Wednesday, January 10, 2007

Violence and Health

In my discussions of the culture-centered approach, I suggest that health communication scholars and practitioners need to shift attention away from merely discussing individual-level health behaviors targeted through health promotion efforts to looking at the underlying structural conditions that create and sustain conditions of violence that fundamentally threaten human health across the globe.

Acts of violence (many of which are state sanctioned) typically lay hidden from the mainstream media and from talks of global health promotion initiatives. Although more fundamentally aligned with issues of health because of the very nature of risks they pose to human health, these stories of violence have remained largely absent from the work we engage in. These stories need to be told and health communicators have a key role to play in interrogating violence and bringing to public attention forms of violence that threaten human health. Ultimately, we as individual academics and as communities of scholars interested in health promotion have a vital role to play in thinking about possibilities for ending violence.

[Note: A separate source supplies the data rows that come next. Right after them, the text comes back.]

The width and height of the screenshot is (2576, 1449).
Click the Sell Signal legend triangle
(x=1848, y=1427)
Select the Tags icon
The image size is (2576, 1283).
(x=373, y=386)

The war in Iraq waged by the United States is one such story of violence. The civilian death toll in the war at the time of this report ranged somewhere between 53101-58704 (Check out the website for continued update of the body count in Iraq). These stories of civilian deaths continue to be absent from our public consciousness and from the mainstream media that we consume daily.

As health communicators, we have remained characteristically silent about these civilian deaths brought about by state-sanctioned violence as we have gone about discussing strategies and tactics for promoting one more health behavior (eating fruits and vegetables, exercising, cancer screening etc). Although we have increasingly started paying attention to the need to share stories of health, we have shared those stories that reflect our middle and upper middle class biases; we have typically shared those stories that have been convenient for us to share and ignored those stories that interrogate the structures of violence that threaten health in intrinsically fundamental ways.

Perhaps a starting point for us to engage with violence is to go back to our role as gatherers and narrators of stories, and share those stories that are incovenient, those stories that jar our sense of aesthetics, and those stories that fundmanetally shake us from our stupor. Perhaps we can start sharing the kinds of stories of health that would make it difficult for us to walk away from the realities of violence being waged in spaces such as Iraq. It is perhaps through the sharing of these stories that we can talk about bringing about change in the structures of violence that constitute the health of marginalized communities.